Work instructions —
Would you copy each line of the data below that has "first"?

Data extracts —
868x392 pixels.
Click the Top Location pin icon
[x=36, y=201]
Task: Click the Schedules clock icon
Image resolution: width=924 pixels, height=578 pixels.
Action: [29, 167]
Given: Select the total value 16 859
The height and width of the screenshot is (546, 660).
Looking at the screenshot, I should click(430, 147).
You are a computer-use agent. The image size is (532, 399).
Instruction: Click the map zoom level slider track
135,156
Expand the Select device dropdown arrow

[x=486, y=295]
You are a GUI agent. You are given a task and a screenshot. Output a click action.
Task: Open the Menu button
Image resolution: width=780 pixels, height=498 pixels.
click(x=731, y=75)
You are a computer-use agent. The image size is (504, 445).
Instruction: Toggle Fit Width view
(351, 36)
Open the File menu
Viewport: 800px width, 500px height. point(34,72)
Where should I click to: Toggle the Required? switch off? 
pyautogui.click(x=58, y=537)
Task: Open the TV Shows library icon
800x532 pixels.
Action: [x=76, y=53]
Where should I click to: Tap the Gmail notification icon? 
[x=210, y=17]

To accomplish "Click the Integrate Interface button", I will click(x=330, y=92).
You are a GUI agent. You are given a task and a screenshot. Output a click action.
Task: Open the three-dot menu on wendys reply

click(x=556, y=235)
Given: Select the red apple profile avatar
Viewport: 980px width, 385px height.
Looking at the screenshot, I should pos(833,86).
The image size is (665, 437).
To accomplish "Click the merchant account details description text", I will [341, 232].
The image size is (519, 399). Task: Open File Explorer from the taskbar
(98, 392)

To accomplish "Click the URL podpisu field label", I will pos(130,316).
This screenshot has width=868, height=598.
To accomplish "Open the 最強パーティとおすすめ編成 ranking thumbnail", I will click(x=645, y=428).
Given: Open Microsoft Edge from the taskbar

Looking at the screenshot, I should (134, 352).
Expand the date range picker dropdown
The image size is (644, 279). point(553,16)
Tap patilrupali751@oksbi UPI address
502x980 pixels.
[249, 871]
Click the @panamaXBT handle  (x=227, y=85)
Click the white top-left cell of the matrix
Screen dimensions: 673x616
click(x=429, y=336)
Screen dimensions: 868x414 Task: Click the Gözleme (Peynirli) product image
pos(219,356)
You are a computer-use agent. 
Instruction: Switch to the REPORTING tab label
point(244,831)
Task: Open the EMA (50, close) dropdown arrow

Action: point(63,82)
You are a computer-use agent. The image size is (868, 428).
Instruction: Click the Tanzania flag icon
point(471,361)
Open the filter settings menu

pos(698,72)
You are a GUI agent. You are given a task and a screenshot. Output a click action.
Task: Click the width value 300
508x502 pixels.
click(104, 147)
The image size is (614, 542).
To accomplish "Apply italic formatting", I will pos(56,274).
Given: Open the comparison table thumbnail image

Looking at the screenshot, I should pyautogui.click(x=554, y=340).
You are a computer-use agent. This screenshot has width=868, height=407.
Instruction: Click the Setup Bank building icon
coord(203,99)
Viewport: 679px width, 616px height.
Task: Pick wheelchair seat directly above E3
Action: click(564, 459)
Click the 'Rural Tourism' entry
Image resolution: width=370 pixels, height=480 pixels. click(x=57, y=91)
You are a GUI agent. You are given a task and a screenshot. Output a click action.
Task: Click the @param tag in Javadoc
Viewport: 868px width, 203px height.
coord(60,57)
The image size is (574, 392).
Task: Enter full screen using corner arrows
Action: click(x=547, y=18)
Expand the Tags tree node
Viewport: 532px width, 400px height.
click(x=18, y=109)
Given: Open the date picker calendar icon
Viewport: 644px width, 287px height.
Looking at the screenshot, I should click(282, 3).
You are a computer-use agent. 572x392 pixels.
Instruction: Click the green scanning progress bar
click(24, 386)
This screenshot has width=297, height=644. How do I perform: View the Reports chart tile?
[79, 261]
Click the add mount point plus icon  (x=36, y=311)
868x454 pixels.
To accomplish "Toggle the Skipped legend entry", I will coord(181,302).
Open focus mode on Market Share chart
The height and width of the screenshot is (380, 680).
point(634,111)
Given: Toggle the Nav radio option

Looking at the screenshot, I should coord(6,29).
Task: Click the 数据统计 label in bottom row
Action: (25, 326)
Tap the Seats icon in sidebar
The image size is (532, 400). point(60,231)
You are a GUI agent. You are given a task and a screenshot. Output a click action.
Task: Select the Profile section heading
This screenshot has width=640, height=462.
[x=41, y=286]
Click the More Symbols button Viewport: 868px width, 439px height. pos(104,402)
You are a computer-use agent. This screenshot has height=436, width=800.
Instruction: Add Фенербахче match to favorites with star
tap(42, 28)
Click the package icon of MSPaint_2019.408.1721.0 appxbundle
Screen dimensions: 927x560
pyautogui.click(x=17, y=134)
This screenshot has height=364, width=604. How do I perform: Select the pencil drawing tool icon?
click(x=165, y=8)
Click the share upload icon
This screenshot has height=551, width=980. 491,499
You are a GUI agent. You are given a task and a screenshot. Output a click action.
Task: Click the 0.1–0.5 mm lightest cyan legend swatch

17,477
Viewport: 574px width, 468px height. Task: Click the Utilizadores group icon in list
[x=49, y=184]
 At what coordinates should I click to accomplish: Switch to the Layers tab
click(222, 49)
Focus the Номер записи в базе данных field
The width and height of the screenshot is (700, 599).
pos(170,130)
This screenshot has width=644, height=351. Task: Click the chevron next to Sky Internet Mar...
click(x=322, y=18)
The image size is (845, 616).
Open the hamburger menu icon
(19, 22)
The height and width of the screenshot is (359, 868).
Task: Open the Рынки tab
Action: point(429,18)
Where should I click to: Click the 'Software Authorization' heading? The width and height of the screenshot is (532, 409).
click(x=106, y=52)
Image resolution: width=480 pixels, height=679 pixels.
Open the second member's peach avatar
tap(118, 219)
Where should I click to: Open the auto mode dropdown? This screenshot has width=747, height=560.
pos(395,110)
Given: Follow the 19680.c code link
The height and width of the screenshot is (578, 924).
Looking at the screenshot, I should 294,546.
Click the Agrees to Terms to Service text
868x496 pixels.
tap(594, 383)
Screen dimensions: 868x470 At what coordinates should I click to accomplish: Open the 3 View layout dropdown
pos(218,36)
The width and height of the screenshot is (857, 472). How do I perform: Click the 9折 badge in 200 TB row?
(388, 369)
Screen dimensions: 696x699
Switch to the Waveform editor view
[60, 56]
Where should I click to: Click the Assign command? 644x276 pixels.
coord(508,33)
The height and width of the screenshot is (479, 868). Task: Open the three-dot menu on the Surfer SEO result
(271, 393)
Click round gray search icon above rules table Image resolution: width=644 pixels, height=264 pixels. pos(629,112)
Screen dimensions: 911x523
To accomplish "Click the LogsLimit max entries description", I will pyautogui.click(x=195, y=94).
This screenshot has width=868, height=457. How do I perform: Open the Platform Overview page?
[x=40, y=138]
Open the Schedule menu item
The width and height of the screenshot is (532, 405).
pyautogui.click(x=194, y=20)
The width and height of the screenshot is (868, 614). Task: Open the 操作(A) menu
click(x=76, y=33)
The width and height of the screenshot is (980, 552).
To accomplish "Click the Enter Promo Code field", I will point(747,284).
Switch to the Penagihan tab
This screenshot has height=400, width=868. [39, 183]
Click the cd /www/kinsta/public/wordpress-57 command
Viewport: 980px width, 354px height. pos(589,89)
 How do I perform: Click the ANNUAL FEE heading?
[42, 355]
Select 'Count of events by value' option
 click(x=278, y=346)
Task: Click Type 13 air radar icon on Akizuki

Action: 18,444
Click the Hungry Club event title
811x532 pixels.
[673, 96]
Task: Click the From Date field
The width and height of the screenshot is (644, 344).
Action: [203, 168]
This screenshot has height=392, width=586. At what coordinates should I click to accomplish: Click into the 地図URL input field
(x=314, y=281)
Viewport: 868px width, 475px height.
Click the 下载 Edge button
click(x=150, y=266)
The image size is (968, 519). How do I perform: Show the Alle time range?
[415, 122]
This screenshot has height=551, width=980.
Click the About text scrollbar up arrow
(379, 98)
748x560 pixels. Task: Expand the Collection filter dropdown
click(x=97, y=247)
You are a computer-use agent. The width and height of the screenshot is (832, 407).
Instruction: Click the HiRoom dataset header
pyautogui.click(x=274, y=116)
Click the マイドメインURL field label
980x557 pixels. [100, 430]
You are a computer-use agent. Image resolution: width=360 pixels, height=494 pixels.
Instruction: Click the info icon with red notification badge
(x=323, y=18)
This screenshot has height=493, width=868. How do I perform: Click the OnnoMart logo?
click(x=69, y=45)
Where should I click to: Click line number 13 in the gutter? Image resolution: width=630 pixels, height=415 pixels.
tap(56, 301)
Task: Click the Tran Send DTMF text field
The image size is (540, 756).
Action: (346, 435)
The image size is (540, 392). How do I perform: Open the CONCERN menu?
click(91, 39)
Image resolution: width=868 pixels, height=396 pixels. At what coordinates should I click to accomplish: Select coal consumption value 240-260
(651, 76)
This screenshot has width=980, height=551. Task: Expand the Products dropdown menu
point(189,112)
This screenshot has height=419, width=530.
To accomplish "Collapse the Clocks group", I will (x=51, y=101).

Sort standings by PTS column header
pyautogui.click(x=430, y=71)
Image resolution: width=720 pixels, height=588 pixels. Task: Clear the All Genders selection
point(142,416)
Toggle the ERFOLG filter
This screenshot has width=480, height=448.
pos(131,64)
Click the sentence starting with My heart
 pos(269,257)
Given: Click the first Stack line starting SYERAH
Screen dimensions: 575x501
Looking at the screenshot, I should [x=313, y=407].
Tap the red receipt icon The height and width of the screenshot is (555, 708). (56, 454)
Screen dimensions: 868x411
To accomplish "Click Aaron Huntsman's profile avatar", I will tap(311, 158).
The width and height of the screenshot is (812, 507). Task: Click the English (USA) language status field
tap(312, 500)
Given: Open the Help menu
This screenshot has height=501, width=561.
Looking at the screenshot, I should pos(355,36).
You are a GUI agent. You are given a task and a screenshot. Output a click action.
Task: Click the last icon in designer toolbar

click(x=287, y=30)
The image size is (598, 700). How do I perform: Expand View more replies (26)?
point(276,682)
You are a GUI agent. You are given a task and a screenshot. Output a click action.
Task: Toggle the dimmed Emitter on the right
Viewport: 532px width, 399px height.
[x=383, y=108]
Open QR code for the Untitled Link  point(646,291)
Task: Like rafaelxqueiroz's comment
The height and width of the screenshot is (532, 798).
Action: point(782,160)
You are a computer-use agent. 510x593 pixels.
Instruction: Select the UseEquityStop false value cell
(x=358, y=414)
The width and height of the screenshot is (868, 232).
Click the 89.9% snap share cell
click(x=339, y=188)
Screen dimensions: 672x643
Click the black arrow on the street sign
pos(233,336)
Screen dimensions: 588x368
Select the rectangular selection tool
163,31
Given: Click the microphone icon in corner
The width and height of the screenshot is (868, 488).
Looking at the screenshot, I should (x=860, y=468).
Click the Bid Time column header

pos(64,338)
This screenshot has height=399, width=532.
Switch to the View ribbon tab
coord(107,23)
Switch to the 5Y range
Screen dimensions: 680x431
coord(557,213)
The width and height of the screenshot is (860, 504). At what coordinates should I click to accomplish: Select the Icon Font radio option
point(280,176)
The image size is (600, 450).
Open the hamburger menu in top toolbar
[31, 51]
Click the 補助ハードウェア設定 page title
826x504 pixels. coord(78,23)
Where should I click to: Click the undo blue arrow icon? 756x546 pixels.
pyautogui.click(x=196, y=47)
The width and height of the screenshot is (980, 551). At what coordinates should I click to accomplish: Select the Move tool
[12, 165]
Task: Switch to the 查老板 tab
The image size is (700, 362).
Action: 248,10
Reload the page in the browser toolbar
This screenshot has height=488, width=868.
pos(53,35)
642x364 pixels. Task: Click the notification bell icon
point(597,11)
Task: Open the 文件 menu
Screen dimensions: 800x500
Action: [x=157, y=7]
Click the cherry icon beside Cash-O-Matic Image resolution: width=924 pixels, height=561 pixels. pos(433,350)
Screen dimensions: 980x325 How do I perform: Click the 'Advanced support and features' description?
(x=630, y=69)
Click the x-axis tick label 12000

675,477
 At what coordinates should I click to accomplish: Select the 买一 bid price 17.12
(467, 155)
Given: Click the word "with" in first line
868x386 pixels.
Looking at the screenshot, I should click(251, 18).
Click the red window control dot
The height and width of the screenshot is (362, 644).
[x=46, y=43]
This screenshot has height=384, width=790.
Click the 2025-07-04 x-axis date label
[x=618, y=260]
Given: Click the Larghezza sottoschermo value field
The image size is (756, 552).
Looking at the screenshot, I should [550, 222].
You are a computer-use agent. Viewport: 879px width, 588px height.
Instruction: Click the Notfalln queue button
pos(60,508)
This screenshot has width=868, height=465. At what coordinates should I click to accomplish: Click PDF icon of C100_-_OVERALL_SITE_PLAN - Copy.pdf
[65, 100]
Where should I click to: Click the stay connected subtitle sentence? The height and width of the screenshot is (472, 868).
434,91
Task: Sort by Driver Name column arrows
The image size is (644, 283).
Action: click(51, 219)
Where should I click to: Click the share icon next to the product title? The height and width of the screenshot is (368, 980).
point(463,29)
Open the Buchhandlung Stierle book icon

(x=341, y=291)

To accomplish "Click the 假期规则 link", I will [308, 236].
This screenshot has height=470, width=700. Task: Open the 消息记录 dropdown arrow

Solution —
Given: Click the first Stack line starting SYERAH
Given: Click the word "with" in first line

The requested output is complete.